I can’t afford to attend weddings anymore
After multiple gifts, fancy wedding attire, and travel expenses, my bank account was crying for mercy
Looking down at the latest wedding invitation, I saw an original letterpress design on textured, handmade paper. It announced the names of the happy couple in an elegant script, and it listed their registry and RSVP information for the formal dinner after the event.
Yes, it said “event.”
But then, I got multiple invitations to several bridal showers as if the gift I would give them at the ceremony was not enough. I guess it wouldn’t have been enough when you consider the average wedding in America costs over $30,000.
With all the lights, music, and entertainment to match, weddings truly are events. A slideshow showed how they met with voiceovers of them recounting their favorite relationship moments. Everyone laughed and smiled as they shared about their hobbies, their favorite foods, and any pets or kids they may have.
Flowers were everywhere! The venue—yes, it is a venue, not just a church or a community center. (They would have gotten bonus points if it had been at an arboretum or a hilltop winery.) The venue was gorgeous and had been transformed with enormous floral arrangements artfully placed throughout the space.
Then, there were two photographers, one videographer, and a florist. On the stage by the groom was a pastor, priest, rabbi, imam, vicar, chaplain, or some other officiating individual. A wedding coordinator was waiting in the wings. He made sure everyone was in place for the procession down the aisle, pacing between them and the sound booth to ensure perfect timing.

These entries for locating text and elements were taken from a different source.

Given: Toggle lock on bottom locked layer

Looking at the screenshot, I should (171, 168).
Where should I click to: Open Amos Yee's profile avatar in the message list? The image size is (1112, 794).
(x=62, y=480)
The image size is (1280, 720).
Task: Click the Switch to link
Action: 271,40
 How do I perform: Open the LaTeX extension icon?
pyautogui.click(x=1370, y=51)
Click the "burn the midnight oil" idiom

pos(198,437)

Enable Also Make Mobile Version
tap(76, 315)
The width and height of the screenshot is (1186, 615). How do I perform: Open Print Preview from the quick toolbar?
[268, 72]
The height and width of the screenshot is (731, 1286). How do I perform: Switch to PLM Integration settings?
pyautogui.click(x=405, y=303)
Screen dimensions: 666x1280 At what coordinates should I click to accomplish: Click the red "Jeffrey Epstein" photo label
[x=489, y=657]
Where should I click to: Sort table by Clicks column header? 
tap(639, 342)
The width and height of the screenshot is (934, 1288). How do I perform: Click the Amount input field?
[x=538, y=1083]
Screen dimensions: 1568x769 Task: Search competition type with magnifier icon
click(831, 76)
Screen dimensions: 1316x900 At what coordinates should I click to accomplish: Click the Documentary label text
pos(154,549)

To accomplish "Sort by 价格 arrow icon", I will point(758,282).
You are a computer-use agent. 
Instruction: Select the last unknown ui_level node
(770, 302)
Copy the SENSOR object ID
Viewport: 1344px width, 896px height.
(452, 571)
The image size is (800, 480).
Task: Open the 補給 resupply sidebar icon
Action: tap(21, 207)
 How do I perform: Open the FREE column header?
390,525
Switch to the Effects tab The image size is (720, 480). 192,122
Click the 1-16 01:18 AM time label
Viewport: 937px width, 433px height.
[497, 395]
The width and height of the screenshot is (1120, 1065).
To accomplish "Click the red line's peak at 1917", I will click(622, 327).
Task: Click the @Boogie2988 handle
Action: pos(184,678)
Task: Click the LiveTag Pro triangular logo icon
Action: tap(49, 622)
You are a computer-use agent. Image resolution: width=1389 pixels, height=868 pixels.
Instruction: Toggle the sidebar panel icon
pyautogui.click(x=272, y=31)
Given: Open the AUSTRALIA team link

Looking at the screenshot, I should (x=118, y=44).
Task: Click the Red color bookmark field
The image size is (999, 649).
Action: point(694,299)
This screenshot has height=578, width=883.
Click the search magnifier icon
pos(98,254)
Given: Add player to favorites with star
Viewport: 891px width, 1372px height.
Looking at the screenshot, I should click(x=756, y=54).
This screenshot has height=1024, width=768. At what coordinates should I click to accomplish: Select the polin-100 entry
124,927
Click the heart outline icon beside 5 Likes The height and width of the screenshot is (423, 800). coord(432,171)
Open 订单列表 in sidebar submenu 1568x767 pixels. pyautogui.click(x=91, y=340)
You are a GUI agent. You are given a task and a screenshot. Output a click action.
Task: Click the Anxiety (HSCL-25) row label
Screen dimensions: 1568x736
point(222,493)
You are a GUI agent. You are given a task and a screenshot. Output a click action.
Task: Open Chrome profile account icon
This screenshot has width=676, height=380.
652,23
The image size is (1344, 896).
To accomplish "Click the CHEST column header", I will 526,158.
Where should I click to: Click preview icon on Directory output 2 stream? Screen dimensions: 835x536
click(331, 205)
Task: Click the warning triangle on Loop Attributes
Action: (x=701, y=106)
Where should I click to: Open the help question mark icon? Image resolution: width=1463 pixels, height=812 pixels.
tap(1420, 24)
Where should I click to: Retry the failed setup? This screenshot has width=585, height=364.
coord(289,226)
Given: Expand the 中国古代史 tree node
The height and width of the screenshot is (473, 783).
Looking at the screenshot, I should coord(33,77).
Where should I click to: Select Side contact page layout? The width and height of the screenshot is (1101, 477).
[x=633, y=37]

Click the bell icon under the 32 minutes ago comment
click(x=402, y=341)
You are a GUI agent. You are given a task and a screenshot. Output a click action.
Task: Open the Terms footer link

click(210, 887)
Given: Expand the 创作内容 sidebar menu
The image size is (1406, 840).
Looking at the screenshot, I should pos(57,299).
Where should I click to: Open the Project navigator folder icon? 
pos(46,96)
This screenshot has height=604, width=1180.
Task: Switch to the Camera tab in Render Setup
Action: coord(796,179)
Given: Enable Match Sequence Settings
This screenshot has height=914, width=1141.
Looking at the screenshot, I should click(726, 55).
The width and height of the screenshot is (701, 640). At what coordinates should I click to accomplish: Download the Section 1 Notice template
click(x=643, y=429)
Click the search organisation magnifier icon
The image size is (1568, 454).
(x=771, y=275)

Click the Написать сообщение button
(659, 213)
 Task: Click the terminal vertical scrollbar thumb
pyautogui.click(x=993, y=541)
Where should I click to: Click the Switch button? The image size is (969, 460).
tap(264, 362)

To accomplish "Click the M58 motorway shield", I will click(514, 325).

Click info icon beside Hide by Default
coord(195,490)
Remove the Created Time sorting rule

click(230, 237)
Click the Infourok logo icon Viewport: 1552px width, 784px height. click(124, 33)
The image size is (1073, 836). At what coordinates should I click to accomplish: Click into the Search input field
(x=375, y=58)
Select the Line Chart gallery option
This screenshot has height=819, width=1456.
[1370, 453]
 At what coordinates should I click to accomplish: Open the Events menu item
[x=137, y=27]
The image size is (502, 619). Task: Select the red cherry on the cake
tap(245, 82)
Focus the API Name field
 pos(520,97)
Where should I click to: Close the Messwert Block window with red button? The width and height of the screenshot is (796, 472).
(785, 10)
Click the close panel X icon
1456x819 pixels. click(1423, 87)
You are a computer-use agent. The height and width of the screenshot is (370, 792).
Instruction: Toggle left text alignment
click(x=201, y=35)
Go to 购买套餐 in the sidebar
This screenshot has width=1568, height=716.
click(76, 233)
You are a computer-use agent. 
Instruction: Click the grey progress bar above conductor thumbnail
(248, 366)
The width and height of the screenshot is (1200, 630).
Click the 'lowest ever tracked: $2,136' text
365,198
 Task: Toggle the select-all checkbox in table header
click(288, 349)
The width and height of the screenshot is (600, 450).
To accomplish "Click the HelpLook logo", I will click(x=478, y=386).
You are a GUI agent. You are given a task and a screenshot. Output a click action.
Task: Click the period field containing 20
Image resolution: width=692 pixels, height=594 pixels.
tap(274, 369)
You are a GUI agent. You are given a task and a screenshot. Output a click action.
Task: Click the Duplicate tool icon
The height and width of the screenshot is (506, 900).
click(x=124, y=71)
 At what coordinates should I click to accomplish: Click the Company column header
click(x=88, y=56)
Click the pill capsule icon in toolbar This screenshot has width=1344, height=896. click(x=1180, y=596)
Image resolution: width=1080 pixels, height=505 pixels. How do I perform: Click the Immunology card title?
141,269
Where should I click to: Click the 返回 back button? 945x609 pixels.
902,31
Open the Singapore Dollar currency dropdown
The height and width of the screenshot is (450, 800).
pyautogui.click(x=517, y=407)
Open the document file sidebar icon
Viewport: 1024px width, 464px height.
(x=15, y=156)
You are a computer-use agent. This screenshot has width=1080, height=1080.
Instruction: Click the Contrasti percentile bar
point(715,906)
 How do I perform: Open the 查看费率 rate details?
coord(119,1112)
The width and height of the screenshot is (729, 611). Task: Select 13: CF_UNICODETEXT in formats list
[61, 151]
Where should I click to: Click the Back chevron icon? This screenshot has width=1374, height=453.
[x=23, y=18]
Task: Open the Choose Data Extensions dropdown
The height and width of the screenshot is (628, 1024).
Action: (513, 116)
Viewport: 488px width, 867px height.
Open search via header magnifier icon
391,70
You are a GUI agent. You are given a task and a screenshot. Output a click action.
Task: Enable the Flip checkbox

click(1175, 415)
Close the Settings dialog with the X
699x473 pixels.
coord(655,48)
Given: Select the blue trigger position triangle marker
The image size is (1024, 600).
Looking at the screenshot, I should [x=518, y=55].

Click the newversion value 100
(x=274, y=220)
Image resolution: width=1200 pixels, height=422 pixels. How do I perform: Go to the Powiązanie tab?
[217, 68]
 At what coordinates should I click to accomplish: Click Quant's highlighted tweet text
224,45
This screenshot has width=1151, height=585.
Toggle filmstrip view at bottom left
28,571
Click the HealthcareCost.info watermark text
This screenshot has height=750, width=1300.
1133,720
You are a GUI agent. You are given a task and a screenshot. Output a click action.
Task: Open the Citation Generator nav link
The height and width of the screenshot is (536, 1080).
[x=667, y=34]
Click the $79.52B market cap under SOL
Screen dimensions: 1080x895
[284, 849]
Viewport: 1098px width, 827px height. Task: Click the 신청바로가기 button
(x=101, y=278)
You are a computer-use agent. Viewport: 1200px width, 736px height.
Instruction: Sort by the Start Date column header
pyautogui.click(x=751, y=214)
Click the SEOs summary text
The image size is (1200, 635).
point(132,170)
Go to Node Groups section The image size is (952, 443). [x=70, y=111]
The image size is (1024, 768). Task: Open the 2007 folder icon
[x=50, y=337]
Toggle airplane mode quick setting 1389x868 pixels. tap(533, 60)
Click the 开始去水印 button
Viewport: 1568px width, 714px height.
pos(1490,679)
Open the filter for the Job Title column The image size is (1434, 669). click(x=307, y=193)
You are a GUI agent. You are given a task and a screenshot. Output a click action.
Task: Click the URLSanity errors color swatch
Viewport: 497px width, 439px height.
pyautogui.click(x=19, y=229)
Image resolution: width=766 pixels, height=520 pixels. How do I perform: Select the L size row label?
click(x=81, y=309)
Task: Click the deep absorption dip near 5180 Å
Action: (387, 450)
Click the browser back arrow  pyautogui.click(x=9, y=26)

As the bride walked down the aisle, Perfect by Ed Sheehan played over the arena-quality sound system. Occasionally, at some weddings, it will be Canon in D Major performed by a quartet or a small orchestra. I always tear up during the music. So beautiful!
The bridesmaids were in their matching dresses. They each had the same color but different styles to better match each bridesmaid’s body type. It only seems fair since each dress costs anywhere from $150 to $300, and you can’t return a bridesmaid’s dress. They wore matching silver necklaces and diamond earrings the bride gave them as gifts during the bachelorette party.
After the vows, everyone drove to or walked to the next venue, where they had a sit-down dinner and an open bar. I’m not complaining. No one appreciates free food and booze more than I do.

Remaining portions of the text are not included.